*** Opening QUOTED PASSAGE ***
I’ve been doing a deep dive into my astrology studies this summer and plan to have paid reports available this fall. As I work through my approach and what people are finding useful, I am confronted with the balance between talking about individual pieces of a chart and the chart as a whole.
So, let’s talk about the phrase “cookbook astrology.” It is usually used as an insult and refers to the types of computer-generated “readings” you can buy that are nothing but a list of placements and descriptions. But I think the cookbook approach of looking carefully at each ingredient is a very important part of reading a chart.
Cookbooks are bad end points, but they are excellent beginning and mid points. If someone was hungry and ordered a meal at a restaurant, being presented with a recipe and a box of ingredients is frustrating, not helpful; they paid for food, but instead must do the work to process all the ingredients into something edible. It’s the same with paid astrology reports that are nothing but lists of ingredient descriptions, the purchaser must do the work of figuring out how they all fit together.
*** Closing QUOTED PASSAGE ***
*** Opening GIVEN RECORDS ***
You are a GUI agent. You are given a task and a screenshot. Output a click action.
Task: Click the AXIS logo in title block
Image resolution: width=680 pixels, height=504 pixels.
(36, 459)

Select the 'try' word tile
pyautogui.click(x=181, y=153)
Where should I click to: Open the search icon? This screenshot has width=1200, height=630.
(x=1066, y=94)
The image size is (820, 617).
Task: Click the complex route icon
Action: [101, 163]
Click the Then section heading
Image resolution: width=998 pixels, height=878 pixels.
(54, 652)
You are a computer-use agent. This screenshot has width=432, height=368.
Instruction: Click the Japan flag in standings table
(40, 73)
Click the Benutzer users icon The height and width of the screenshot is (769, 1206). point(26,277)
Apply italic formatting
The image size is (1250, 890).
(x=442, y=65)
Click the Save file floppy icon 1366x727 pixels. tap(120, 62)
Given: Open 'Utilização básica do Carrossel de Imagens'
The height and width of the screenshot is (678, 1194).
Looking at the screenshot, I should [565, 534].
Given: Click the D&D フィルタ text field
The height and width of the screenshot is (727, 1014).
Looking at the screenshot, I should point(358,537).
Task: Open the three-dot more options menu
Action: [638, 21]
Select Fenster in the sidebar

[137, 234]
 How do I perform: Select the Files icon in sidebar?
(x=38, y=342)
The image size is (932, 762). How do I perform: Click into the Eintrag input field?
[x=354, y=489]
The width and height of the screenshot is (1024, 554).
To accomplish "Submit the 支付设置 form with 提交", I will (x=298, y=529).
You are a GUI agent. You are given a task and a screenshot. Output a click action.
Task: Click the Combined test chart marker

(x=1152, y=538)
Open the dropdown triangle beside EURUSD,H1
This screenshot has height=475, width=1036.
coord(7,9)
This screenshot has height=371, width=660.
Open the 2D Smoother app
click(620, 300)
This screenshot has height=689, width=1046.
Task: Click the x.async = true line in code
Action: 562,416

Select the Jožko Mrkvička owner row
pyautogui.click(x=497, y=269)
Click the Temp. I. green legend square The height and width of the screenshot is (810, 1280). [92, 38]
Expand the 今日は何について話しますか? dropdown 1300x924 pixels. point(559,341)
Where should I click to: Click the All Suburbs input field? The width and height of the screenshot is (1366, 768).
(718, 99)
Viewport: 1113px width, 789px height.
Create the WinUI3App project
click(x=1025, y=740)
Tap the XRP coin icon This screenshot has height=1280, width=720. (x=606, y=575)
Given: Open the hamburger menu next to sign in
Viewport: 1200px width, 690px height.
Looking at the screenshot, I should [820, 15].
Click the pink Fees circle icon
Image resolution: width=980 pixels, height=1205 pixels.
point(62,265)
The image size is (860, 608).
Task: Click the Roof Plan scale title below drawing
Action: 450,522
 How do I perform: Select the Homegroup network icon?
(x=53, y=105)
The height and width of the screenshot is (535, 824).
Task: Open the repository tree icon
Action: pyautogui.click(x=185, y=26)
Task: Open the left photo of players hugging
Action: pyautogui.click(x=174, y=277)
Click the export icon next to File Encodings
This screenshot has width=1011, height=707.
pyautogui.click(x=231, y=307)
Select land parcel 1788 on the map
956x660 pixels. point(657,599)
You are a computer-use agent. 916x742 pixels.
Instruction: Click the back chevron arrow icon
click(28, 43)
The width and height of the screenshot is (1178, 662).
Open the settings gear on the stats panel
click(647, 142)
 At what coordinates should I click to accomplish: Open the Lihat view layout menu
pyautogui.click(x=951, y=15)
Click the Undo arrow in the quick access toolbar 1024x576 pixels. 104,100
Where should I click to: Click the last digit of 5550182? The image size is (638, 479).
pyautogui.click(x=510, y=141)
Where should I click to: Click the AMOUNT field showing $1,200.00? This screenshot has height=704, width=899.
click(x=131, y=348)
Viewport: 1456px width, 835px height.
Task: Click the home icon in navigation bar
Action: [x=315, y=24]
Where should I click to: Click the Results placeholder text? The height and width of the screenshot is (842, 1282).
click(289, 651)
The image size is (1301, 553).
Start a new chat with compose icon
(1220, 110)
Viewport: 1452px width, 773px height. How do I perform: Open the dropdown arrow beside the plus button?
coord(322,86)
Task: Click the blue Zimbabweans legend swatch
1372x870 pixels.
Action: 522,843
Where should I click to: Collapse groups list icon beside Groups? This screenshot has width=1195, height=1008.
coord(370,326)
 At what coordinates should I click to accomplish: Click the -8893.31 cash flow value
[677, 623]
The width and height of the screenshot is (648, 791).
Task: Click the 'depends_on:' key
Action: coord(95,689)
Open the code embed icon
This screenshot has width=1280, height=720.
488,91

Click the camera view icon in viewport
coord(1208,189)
*** Closing GIVEN RECORDS ***
# REQUIRED ACTIONS
1) Translate this sentence from the post on cookbook astrology into Spanish: "Cookbooks are bad end points, but they are excellent beginning and mid points."
2) Pick up the post on cookbook astrology after its final sentence and keep writing it.

# EXPECTED RESPONSES
1) Los libros de cocina son malos puntos finales, pero son excelentes puntos de partida e intermedios.

2)
On the other hand, if you have a meal you love at a restaurant, it can be very difficult to recreate without a recipe. Some flavors blend together so well it can be impossible to distinguish unless you are told what all the ingredients are. Some ingredients are very similar and unless you are very familiar with the type of cuisine, you won’t be able to tell which was used. This is also the case with astrology, the parts create the whole.
As I create practice reports, I have been assembling “cookbooks” of planets, asteroids, points, signs, houses, and aspects. Writing my own version of what “Sun in Cancer” and “Sun in 8th house” means to me (as an example) helps me learn the meanings on a deeper level and, I think, is somewhat useful for people to read. Once I have all the individual ingredients described, I begin doing the actual cooking. I look for things that flow together and things that clash. I look for subtle changes, like how retrograde motion will affect the expression of a planet. I look for patterns and things that will either increase of decrease the power of each of those ingredients.
That integrated report becomes the “meal”, but I still like to include the recipe along with it. This is because putting together the report involves a lot of educated guesswork. Sometimes I choose to highlight an aspect of a chart that turns out to be not all that important. Astrology charts are maps, they aren’t terrain and we all make choices in our lives that affect how that map is traveled. By including descriptions of all the ingredients I used, the client can see nuances I might have missed.